Caution: It is vitally important not to make connections. When you see pictures of rubble like this week's shots from Joplin, Mo., you should not wonder: Is this somehow related to the tornado outbreak three weeks ago in Tuscaloosa, Ala., or the enormous outbreak a couple of weeks before that (which, together, comprised the most active April for tornadoes in U.S. history). No, that doesn't mean a thing.

It is far better to think of these as isolated, unpredictable, discrete events.

McKibben goes on to cite other recent weather disasters as evidence of the dangers that a warming world poses. An interesting feature about disasters is that they get reported, but when things go pretty much as normal, they don't. However, this understandable focus on disaster can mislead us. We have to be careful not to see what we want to see rather than what is actually there. So what about the tornadoes? The AFP reports:

"This year is an extraordinary outlier," said Harold Brooks, research meteorologist at the National Oceanic and Atmospheric Administration's () National Severe Storms Laboratory in Norman, Oklahoma. …

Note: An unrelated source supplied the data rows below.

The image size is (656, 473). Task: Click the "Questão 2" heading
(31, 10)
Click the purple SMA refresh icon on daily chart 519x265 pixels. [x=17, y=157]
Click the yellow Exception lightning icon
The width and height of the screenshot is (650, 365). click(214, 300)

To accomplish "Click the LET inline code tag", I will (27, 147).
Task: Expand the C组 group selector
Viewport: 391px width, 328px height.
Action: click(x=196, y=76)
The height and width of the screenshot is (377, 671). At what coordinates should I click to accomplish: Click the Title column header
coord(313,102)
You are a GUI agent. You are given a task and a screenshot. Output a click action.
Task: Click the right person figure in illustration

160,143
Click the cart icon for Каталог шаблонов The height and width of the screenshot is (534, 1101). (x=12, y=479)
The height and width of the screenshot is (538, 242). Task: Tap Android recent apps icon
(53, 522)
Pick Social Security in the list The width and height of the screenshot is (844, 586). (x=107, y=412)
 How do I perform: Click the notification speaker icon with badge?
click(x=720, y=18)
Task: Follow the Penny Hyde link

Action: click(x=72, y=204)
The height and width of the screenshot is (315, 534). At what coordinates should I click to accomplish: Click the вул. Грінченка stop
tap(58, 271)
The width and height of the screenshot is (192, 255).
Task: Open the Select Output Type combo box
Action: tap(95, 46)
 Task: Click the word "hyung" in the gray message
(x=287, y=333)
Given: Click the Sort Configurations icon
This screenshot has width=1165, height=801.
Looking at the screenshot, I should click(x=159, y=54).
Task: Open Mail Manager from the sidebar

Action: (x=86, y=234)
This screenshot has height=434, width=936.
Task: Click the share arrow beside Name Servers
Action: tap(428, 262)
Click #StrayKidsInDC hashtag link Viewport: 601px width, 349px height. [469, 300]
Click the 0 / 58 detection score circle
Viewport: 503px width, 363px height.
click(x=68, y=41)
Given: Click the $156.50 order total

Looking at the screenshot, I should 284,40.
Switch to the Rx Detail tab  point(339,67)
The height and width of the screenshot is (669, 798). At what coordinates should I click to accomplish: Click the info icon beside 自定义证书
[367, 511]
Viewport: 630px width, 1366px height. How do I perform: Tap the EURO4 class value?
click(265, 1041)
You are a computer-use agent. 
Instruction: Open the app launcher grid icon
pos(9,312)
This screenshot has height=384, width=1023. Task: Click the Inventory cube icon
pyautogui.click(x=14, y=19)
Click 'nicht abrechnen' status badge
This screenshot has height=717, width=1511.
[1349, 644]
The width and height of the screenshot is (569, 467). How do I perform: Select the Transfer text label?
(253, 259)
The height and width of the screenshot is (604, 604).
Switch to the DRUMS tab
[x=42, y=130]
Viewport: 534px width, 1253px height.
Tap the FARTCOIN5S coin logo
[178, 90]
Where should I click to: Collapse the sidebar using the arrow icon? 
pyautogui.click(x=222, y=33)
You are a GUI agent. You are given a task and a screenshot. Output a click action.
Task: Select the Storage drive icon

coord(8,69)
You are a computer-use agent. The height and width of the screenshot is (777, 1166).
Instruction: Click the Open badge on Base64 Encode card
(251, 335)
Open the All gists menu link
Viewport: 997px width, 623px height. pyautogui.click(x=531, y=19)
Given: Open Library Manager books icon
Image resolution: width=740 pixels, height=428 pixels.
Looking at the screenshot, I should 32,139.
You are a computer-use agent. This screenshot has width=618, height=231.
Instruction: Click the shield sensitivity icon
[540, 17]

Brooks said the contemporary US tornado record, which dates back to 1950, "can be a difficult thing to work with."

But when scientists examine the most complete records available and adjust for changes in how tornadoes were reported over time, "we see no correlation between global or US national temperature and tornado occurrence," Brooks said.

Nor are the storms themselves getting larger than they used to be, even though it may seem so after learning of massive twisters like the one in Missouri that tore apart a six-mile (10 kilometer) long, half-mile deep stretch of land.

"Tornado deaths require two things. You have to have the tornado and you have to have people in the right or the wrong place," Brooks said. …

The tornado record does not show a steadily increasing trend toward bigger deadlier storms, he said. For instance, "2009 was a really low year for tornadoes. Some recent years have been big, some recent years have been small," he said.

Since modern records on tornadoes began, the deadliest outbreak was on April 3, 1974. The "Super Outbreak" claimed 310 lives when 148 tornadoes over a 24-hour period swept across 13 states.

The single deadliest tornado in US history, described in early accounts, killed 695 people when a massive twister tore up parts of Missouri, southern Illinois and southwestern Indiana in 1925.

Humans are pattern-seeking animals and we often tend to see what we want to see. That's where data—as opposed to speculation—comes in.